O jornalista e radialista José Maria Fontenelli (57) reapareceu na manhã desta terça-feira no Comitê de Imprensa da Assembleia Legislativa, onde desabafou sobre os 17 dias de “inferno” que passou no Complexo Hospitalar Ex-governador Tarcísio de Miranda Burity, o “Trauminha” de Mangabeira. Com a clavícula fraturada em dois lugares e afundamento no crânio, decorrentes de queda sofrida em sua residência, José Maria contou que passou as primeiras 24 horas sentado numa cadeira, no hospital, medicado apenas à base de morfina para combater a dor, esperando atendimento.
“Nem sequer uma tipoia me deram. Passei momentos que não desejo a ninguém. O hospital não tem nada, falta tudo. Foram os piores momentos da minha vida”, disse o jornalista, em tom choroso e agora usando uma tipoia para se recuperar da cirurgia.
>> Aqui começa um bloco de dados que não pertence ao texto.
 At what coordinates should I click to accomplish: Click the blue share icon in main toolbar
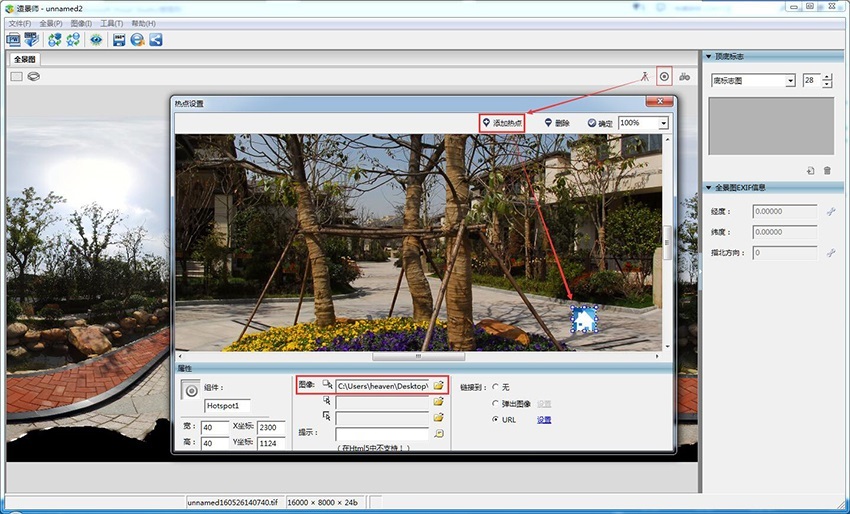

José Maria explicou que passou 17 dias no hospital porque faltava o material necessário para o processo cirúrgico. Segundo ele, o colega João Camurça chegou a protestar no hospital, quando o visitou, e propôs comprar o material para agilizar o procedimento. Outros amigos do jornalista também se mobilizaram para ajudar, caso fosse preciso, até que a direção do hospital adotou as providências para resolver o problema.
Ainda de acordo com o jornalista, o corpo funcional do hospital faz tudo que pode para garantir um bom atendimento aos pacientes, mas “as precárias condições do hospital acabam comprometendo esse trabalho”.
Pelo desabafo, José Maria ficou com trauma do hospital.